------ Supplied passage ------

Justin and Jason interview Jeff Atwood, co-founder of Stack Overflow and the Stack Exchange network, about how he got started as a coder and his passion for programming and mentoring, how he and Joel Spolsky came up with the idea for Stack Overflow, his belief in free software and the Open ID initiative, the process of raising venture capital for Stack Exchange and his views of entrepreneurship, why he and Joel stopped doing the Stack Overflow podcast and whether they might start up again, and the hardest step when scaling a web app.

5 Comments
  1. Started to listen to the first half on my way to work and very much enjoyed it as I used to be a regular listener of the Stack Overflow Podcast as well. I have a ton of respect for SO, Jeff and Joel.
    Justin, great interview questions so far. You brought up topics I never heard Jeff talk about on SO.
    I found the Clark Kent vs Superman story quite defining and motivating. Looking forward to the second half tonight!

  2. Justin says:

    @Philippe – Thx for the kind words. Jason always prepares his questions before hand and I always make up mine as I go along. As you can imagine my technique is a bit hit-and-miss so it’s nice that it worked for once!

  3. Spencer says:

    Open id does not communicate it’s purpose clearly enough to regular people. There is no possible way that the bartender down the street is going to even know what open id is. I guarantee that they are going to know what Facebook and Twitter is. The reason why facebook works is because the bartender down the street understands it. The same goes for apple products.

------

Problem 1 =>
Does the page about the Jeff Atwood interview support each statement below? Answer yes or no for each and quote the words from the page that decide it.
(a) Justin prepares his interview questions beforehand.
(b) The interview covers why Jeff and Joel stopped doing the Stack Overflow podcast.
(c) Spencer says the bartender down the street understands Facebook.
Problem 2 => In the first comment on the Jeff Atwood interview page, which story did the commenter find quite defining and motivating?
Problem 3 => Carry on the comment thread on the Jeff Atwood interview page from its last sentence.

------ Extracted records ------

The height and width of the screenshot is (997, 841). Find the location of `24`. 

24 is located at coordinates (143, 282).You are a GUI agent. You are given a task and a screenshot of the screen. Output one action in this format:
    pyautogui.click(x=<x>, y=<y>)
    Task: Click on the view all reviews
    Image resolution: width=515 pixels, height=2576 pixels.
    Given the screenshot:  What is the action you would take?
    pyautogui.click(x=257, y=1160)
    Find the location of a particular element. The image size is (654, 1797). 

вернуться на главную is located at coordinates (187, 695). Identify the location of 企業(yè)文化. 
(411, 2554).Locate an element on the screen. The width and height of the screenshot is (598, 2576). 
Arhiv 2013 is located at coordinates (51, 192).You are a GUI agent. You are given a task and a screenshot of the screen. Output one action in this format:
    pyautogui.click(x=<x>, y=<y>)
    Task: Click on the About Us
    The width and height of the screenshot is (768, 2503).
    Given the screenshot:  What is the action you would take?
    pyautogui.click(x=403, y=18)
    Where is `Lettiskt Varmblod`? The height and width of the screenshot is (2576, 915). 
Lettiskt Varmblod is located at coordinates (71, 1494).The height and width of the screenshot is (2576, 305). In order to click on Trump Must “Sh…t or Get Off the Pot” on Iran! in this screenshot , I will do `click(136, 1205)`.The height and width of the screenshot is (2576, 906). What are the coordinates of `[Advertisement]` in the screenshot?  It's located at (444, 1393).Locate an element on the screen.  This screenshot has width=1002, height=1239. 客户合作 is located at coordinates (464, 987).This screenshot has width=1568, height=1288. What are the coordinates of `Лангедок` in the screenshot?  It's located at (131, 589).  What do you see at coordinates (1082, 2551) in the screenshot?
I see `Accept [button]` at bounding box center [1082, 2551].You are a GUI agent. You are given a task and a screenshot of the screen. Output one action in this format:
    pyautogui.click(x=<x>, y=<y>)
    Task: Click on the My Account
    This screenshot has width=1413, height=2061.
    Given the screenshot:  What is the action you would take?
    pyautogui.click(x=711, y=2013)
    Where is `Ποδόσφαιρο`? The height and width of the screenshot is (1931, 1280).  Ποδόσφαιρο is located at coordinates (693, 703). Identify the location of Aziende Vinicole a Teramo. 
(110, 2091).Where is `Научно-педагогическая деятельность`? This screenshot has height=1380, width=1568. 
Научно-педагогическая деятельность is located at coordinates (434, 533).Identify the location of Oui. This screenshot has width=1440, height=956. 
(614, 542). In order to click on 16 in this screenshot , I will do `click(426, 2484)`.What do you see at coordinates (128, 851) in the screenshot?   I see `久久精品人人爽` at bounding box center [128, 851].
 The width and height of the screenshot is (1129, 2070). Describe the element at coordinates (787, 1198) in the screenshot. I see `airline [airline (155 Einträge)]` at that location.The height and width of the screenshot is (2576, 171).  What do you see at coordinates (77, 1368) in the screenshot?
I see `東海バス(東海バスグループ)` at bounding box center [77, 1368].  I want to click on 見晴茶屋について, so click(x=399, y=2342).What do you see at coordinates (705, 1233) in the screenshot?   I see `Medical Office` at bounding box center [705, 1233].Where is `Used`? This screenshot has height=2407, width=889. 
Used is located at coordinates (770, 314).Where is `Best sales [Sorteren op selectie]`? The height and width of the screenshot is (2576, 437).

------

Exercise response 1 =>
(a) No: "Jason always prepares his questions before hand and I always make up mine as I go along."
(b) Yes: "why he and Joel stopped doing the Stack Overflow podcast and whether they might start up again"
(c) Yes: "The reason why facebook works is because the bartender down the street understands it."

Exercise response 2 => The Clark Kent vs Superman story.

Exercise response 3 =>
  4. Nethy says:

    HI Guys,

    Great podcast. I enjoyed the part where Joel says he doesn’t believe in selling software. I would have enjoyed hearing that discussed a bit more. Have you guys read “Free”, by Chris Anderson? Lots of interesting little point there. I think Jeff brought up a great point, but generalized it a little too far.

    Over time, the cost of producing and delivering software decreases while the marginal gain benefit of producing more/bigger software doesn’t always justify the same size. So, it’s conceivable that at some point a very small team could produce a free alternative to Freshbooks. If it’s cheap (say, 1 person a 100k per year at the extreme) and successful (as many customers as Freshbooks at the extreme) enough, even the shoddiest of business models could be very lucrative. Obviously there is a continuum for each of these (business model, # of users, cost of developing) that freshbooks is already far to the left of (1.6m users with 50 employees compare to Intuit @ 8000 employees & $3b revenues). If you have a situation where some of the fringe benefits of free are important (network effects, low barrier to entry, etc) and there is definitely a kind of pressure towards free.

    On the other hand, and I think this is where Jeff’s comment is interesting, there are non obvious effects to charging/not charging. Jeff mentions how it affect their dynamic with their users and helps the relationship be non adversarial. I can see how game dynamics could go down badly on a paid site. But in some cases, paying can change the dynamics in a positive way. For example paying for advice means you’ll probably act on it. Paying for hours means you’ll make them count. For bookkeeping, there might be an important positioning advantage to paid software, marking it as professional software.

  5. Hi, thanks for a super podcast. I’m a fan from Denmark and your podcast have been my inspiration for my danish podcast for Startups. I’m editor of a quite popular tech blog in Denmark and have been listening to your podcast the last couple of month.

    In this (#113) Podcast Jason talked about a online service for his soccerteam to get better and archieve point and trophies.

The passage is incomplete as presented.